Brief 1: Return, without changes, the lines of the records running from the line that contains "Click the person" through the end of the records, both ends included.

Document passage:

## Begin

Whitney Cummings (born September 4, 1982) is an American stand-up comedian, actress, writer, director, producer, and podcaster.

Early life 
Cummings was born on September 4, 1982, in Washington, D.C., to Patti Cummings, a native of Texas and a public relations director of Neiman Marcus at Mazza Gallerie; and Eric Lynn Cummings, a lawyer and venture capitalist from West Virginia. She has an older half-brother named Kevin and an older sister named Ashley. Cummings was raised Roman Catholic. Her parents divorced when she was five years old.

She has stated that she was raised in a dysfunctional, alcoholic household. At age 12, she temporarily resided with her aunt in Virginia, and spent summers in Harpers Ferry, West Virginia, where her father worked as a manager at the Hill Top House Hotel. Cummings attended St. Andrew's Episcopal School in Potomac, Maryland, graduating in 2000. During high school, she interned at Washington's NBC-owned television station WRC-TV. She studied acting at Washington, D.C.'s Studio Theater.

After high school, Cummings enrolled at the Annenberg School for Communication at the University of Pennsylvania. During this time, she worked as a department store model at local shopping malls. She graduated magna cum laude in 2004 with a degree in Communications, and initially aspired to a career as a journalist.

Career

2004–2010: Beginnings 
Cummings moved to Los Angeles after college and worked on Punk'd on MTV in 2004. That same year, she starred in the low-budget thriller EMR, which was screened at Cannes. Cummings began performing stand-up in 2004. In 2007, Variety named her one of 10 Comics to Watch in 2007. In 2008, she appeared in the San Francisco audition for Last Comic Standing, although she did not pass the showcase.

She co-starred on The Tony Rock Project and appeared in the 2008 romantic comedy Made of Honor. Beginning in 2007, Cummings appeared as a regular roundtable guest on the E! series Chelsea Lately, and continued to appear until its conclusion in 2014. In 2008, she was named one of 12 Rising Stars of Comedy by Entertainment Weekly. She subsequently appeared as a comedy roaster in the Comedy Central Roasts of Joan Rivers (2009), David Hasselhoff (2010), and Donald Trump (2011).

In August 2010, her first one-hour special, titled Whitney Cummings: Money Shot, premiered on Comedy Central. In 2010, Cummings went on tour with Denis Leary and the Rescue Me Comedy Tour to promote the show's sixth season. She dated Cameron Fegreus. She also appeared with Leary on Douchebags and Donuts.

## End

Records provided:
## Begin

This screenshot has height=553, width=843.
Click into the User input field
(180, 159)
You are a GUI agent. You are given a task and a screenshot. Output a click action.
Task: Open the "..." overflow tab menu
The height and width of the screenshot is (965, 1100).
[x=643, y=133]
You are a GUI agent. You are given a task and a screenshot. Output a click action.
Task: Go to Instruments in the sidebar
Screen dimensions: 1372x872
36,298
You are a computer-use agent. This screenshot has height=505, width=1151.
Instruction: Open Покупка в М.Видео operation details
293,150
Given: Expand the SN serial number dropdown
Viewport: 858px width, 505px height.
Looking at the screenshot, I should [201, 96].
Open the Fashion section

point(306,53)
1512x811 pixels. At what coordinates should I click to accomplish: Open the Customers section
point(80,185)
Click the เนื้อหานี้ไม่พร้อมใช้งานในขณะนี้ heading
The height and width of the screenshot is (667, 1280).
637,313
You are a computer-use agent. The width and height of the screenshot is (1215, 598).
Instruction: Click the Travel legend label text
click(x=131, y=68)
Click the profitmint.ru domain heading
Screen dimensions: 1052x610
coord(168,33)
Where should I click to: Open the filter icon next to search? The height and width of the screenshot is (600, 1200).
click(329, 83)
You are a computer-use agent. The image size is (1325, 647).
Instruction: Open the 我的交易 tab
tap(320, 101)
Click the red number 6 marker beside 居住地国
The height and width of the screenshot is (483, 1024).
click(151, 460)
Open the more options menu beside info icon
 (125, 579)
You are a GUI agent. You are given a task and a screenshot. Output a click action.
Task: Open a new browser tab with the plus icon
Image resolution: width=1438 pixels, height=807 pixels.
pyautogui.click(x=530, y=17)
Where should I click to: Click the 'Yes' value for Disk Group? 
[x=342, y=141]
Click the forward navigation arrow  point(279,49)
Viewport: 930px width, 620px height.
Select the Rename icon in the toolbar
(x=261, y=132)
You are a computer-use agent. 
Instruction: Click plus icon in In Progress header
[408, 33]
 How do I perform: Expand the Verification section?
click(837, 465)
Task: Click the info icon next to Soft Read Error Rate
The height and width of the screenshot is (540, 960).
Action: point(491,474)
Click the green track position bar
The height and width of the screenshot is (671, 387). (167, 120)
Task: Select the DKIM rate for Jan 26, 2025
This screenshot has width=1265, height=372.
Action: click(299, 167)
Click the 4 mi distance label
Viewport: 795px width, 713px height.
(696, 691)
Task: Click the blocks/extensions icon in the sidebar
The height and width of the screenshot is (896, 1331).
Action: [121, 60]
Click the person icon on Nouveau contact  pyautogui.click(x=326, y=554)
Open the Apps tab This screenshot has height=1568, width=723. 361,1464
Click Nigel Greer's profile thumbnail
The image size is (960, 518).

## End

Brief 2: Rewrite the biography's paragraph beginning "After high school, Cummings enrolled" as a short bulleted list that keeps its main facts.

Full solution 1:
Click the person icon on Nouveau contact  pyautogui.click(x=326, y=554)
Open the Apps tab This screenshot has height=1568, width=723. 361,1464
Click Nigel Greer's profile thumbnail
The image size is (960, 518).

Full solution 2:
- Enrolled at the Annenberg School for Communication at the University of Pennsylvania after high school
- Worked as a department store model at local shopping malls during that time
- Graduated magna cum laude in 2004 with a degree in Communications
- Initially aspired to a career as a journalist